Nicodemos, o mestre fariseu, argumentou ante os seus pares que julgar um indivíduo ou uma multidão como inimigos do Estado sem que tenham sido condenados em um tribunal é contrário à lei.[5] Lançar mão do expediente da tortura para extrair informações de um suspeito é presumir que o indivíduo seja culpado sem o devido processo judicial a que ele tem direito.

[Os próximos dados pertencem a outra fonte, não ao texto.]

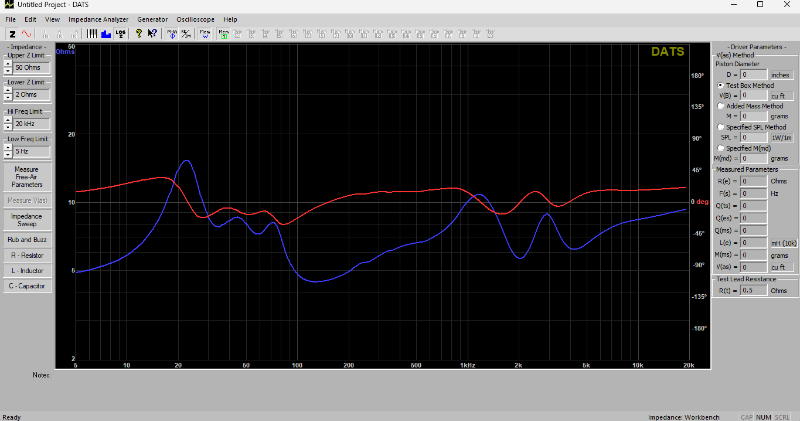Screen dimensions: 800x421
Task: Increase the Upper Z Limit stepper
Action: click(8, 64)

De acordo com os princípios bíblicos que regulam os procedimentos numa guerra, um inimigo poderia ser morto em combate, mas se o conflito terminou, os prisioneiros não devem ser tratados de forma desumana. Um exemplo disso pode ser encontrado em  2 Reis 6:21-23:

“Quando o rei de Israel os viu, perguntou a Eliseu: "Devo feri-los, meu pai? Devo feri-los? "Ele respondeu: "Não! Costumas matar prisioneiros que capturas com a tua espada e o teu arco? Manda-lhes servir comida e bebida e deixa que voltem ao seu senhor". Então preparou-lhes um grande banquete e, terminando eles de comer e beber, mandou-os de volta para o seu senhor. Assim, as tropas da Síria pararam de invadir o território de Israel.”

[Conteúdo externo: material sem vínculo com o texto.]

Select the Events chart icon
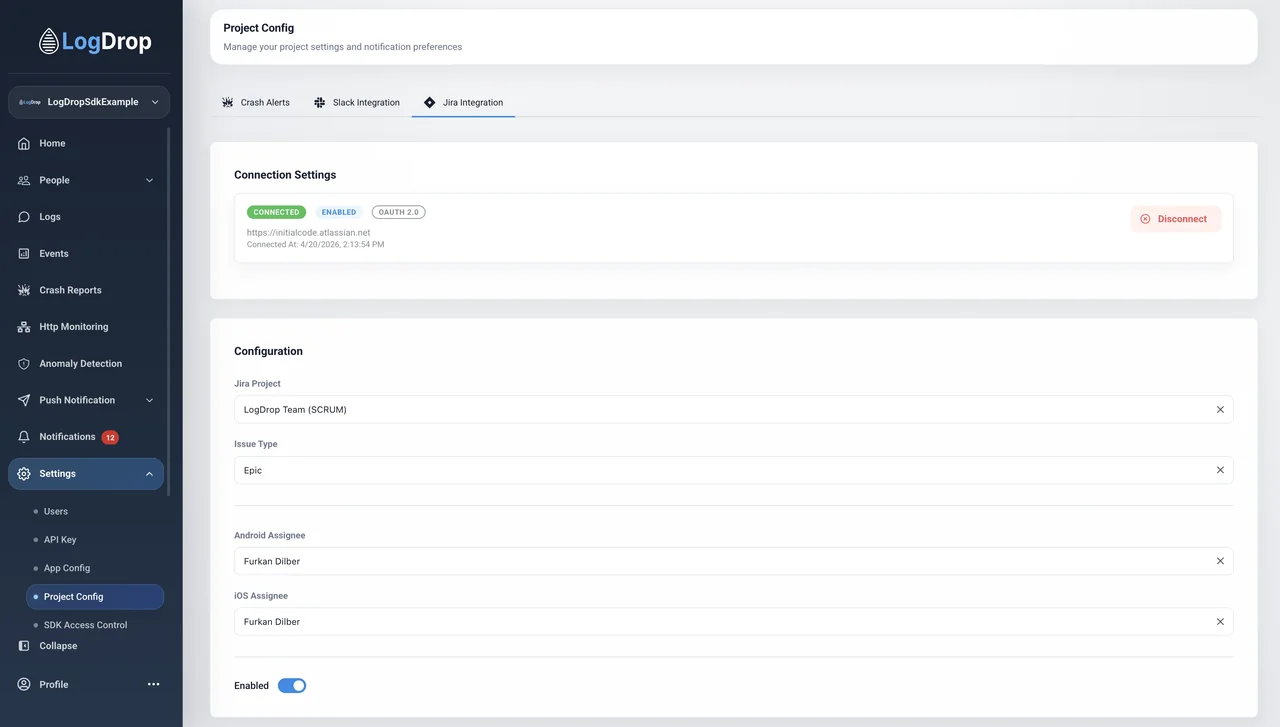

Tal procedimento era adotado como regra, tanto no Antigo, quanto no Novo Testamento. Tanto Salomão, quanto Paulo vaticinam:

“Se o teu inimigo tiver fome, dá-lhe pão para comer; se tiver sede, dá-lhe água para beber. Assim fazendo, amontoarás brasas vivas sobre a cabeça dele, e o Senhor te recompensará.” Provérbios 25:21-22

 “Portanto, se o teu inimigo tiver fome, dá-lhe de comer; se tiver sede, dá-lhe de beber; porque, fazendo isto, amontoarás brasas de fogo sobre a sua cabeça. Não te deixes vencer do mal, mas vence o mal com o bem.” Romanos 12:20,21

“Amontoar brasas sobre a sua cabeça” aponta para o fato de que tratar o inimigo com gentileza e humanidade faria com que sua consciência se abrasasse, sensibilizando-o e constrangendo-o pelo amor. É neste mesmo sentido que Davi pede em seu famoso Salmo 23: “Prepara-me uma mesa na presença dos meus inimigos.” Engana-se quem pensa que Davi estivesse rendido a um espírito vingativo, almejando tripudiar sobre seus desafetos. Pelo contrário, o homem segundo o coração de Deus desejava partilhar seu próprio pão com aqueles que o odiavam. Ele não pretendia tortura-los ou coisa parecida, mas constrange-los com um gesto de amor e solidariedade.

Algo parecido com o que se vê no livro “Os Miseráveis” de Victor Hugo.[6] Jean Valjean, o protagonista do célebre romance, é um homem que vive uma situação de miserabilidade que leva-o ao crime. Depois de 19 anos de prisão (cinco por roubar um pão para sua irmã e seus sete sobrinhos que estavam passando fome, e mais catorze por inúmeras tentativas de fuga) acaba sendo libertado. Marginalizado por todos que encontra por sua condição de ex-presidiário, ele acaba tendo que dormir nas ruas, mas é recebido na casa do benevolente Bispo Myriel. Em vez de se mostrar grato, Valjean  rouba-lhe os talheres de prata durante a noite e foge. Ao ser preso, é levado pelos policiais à presença do bispo para acareação. Em vez de confirmar o roubo, o bispo salva-o alegando que a prata encontrada com ele foi um presente e que ele havia se esquecido de dois castiçais de prata por causa de sua pressa. Após esta demonstração de bondade, o bispo recomenda que ele use a prata para tornar-se um homem honesto. Transformado, Jean Valjean reaparece no outro extremo da França, tornando-se em um próspero empresário, dono de uma fábrica, e um homem respeitado pela sua bondade e caridade. Eis um exemplo de um inimigo em cuja cabeça se amontoou brasas que consumiram o velho homem, fazendo-o renascer como uma renovada fênix.




[1] Gênesis 49.5-7; Provérbios 12.10
[2] Gênesis 9.6; Êxodo 6:.9; Salmos 71.4; 74.20
[3] Atos 23.3
[4] Êxodo 12.49
[5] João 7.47-53
[6] HUGO, Victor, Os miseráveis (Volume I: Fantine/ Livro sétimo: O Processo de Champmathieu/ XI. Champmathieu cada vez mais admirado). Lisboa: Editorial Minerva, 1962.